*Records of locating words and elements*

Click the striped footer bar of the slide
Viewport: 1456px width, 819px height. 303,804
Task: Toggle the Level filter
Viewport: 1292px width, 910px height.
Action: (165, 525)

*Written problem*
Render the lines above as a Markdown table with the columns "Row" and "Line," numbering each row and leaving out any blank lines.

*Finished answer*
| Row | Line |
|---|---|
| 1 | Click the striped footer bar of the slide |
| 2 | Viewport: 1456px width, 819px height. 303,804 |
| 3 | Task: Toggle the Level filter |
| 4 | Viewport: 1292px width, 910px height. |
| 5 | Action: (165, 525) |